I am currently employed in Norwich Business School (NBS) at the University of East Anglia (UEA), which I joined in 2013, as an Associate Professor in Business Management. I am currently the Head of the Responsible Business Regulation (RBR) group following more than four years serving as the NBS UG Programme Director. My current spell at the UEA follows a decade, more or less, in the School of Management at the University of Bradford where I was Head of Group for Strategy Economics and International Business and then the Doctoral Programme Director. That, in turn, was preceded by five years in the Centre for Social and Economic Research (CSERGE) as an RA and then SRA from 1999 to 2003, when I worked closely with Andy Jordan and Tim O Riordan. Prior to that, I trained and worked a Teacher in the FE/HE and Sixth Form sector. My first job on graduating in 1979 was as a Trainee Chartered Accountant with a London based firm (one of the ‘big eight’ at the time), then called Thornton Baker and now Grant Thornton.
In contrast to my professional and vocational qualifications, all of my academic qualifications are in political science, having gained my PhD in business lobbying behaviour at the University of Essex in 2002, under Jeremy Richardson, Albert Weale and Hugh Ward. From starting my PhD, my focus was on European Union public policy making, initially examining market regulation and de-regulation among British and French firms in response to the EU’s Single Market Programme. My focal point was the firms’ interest representation activities (lobbying behaviour). But, on joining the staff at CSERGE, my research extended initially to EU and British environmental policy and later developed to encompass sustainability, energy policy and climate change alongside work on corporate social responsibility (CSR). I now research EU and national policy in these areas with a particular focus on energy policy and especially renewable energy policy.

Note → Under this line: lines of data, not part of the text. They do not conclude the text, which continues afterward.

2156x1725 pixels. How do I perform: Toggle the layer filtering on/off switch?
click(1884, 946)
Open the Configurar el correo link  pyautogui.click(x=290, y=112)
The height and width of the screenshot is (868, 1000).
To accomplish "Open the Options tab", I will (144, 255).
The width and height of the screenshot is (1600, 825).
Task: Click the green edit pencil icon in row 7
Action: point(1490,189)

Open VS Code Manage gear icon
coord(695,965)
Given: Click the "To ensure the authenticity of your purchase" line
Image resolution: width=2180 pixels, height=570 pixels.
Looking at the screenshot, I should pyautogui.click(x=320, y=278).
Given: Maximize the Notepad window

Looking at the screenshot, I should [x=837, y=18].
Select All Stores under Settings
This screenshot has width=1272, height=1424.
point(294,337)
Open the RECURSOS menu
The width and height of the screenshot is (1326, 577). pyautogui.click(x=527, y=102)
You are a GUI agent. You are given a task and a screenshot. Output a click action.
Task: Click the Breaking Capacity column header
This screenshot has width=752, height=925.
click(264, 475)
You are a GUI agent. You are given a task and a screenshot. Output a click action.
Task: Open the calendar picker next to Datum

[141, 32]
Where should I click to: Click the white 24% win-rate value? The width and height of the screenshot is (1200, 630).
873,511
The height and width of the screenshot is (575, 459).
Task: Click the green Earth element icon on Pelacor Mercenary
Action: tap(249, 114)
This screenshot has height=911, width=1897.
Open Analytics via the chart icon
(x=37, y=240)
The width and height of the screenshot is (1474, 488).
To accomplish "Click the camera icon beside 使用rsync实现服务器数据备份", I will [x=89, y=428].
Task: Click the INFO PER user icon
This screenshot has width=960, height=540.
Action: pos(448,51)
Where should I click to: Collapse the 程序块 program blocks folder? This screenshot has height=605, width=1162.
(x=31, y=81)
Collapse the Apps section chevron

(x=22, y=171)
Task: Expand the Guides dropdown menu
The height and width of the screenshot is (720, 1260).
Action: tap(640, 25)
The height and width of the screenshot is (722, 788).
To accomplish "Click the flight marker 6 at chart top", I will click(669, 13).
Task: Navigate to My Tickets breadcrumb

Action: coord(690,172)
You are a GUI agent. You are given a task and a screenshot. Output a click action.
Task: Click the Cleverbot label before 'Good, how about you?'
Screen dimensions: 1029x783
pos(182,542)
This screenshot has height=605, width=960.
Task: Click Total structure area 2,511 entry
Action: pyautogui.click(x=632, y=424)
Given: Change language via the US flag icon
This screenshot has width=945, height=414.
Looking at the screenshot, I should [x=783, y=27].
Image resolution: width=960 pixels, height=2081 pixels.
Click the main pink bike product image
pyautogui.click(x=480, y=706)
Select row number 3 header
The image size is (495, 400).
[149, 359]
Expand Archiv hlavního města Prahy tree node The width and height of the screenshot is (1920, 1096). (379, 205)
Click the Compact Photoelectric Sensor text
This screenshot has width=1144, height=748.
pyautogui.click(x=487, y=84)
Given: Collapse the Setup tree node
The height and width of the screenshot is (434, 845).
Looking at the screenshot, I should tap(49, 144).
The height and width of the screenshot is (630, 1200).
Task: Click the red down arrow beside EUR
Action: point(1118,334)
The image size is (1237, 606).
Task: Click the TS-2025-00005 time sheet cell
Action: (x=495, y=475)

I have extensive research networks, both internal and to external to the UEA. My external networks have emerged out of the three University Association of Contemporary European Studies (UACES) funded research groupings that I have led/co-led (2006-08, 2009-12 and most latterly 2015-18). These networks have worked on topics such as EU environmental policy, energy policy, sustainability, governance and multi-level governance (MLG), and Europeanisation. These UACES-funded activities have been extremely useful in developing the internationally based networks that have fed directly into my research work and publications. They have brought together PhD students, early-career researchers, established academics and practitioners in about 10 different countries, both within and beyond Europe. Together we have produced a substantial body of work and contributed to numerous panels to the UACES Annual Conference (as well as other conferences such as ECPR). Along with Thomas Hoerber at ESSCA, I am currently the Joint Series Editor for the ‘Governance of Sustainability in Europe’ book series, published by Routledge.